## PROBLEM DETAILS
Lines before the one containing "Task: Close the merge_node tab" are excluded; reproduce that line and all lines after it in the entries below, exactly.
◇ ◇ ◇
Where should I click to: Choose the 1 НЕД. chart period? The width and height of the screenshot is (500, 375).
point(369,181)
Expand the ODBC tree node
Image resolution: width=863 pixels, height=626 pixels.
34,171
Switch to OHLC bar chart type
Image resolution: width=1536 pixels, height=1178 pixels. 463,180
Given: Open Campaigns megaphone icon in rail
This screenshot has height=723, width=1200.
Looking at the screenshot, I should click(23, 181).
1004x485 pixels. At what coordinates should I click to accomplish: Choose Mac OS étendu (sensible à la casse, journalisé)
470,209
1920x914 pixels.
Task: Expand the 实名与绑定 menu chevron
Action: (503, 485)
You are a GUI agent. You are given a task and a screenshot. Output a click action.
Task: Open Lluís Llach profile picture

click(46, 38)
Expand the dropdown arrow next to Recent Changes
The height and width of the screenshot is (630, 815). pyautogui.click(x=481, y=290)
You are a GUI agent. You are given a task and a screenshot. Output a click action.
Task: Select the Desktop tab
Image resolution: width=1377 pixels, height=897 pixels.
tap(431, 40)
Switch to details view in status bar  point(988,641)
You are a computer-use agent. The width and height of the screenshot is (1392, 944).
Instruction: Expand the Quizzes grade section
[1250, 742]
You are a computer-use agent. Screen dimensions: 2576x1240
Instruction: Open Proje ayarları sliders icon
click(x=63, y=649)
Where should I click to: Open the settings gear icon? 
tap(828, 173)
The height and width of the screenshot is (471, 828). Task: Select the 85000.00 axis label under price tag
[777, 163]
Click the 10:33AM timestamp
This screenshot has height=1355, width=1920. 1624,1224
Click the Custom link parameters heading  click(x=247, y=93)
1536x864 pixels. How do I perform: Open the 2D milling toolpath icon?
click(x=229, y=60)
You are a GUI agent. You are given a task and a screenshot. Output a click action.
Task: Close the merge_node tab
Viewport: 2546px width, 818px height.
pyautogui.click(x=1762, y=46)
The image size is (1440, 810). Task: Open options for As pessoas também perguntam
◇ ◇ ◇
## RESULT
Task: Close the merge_node tab
Viewport: 2546px width, 818px height.
pyautogui.click(x=1762, y=46)
The image size is (1440, 810). Task: Open options for As pessoas também perguntam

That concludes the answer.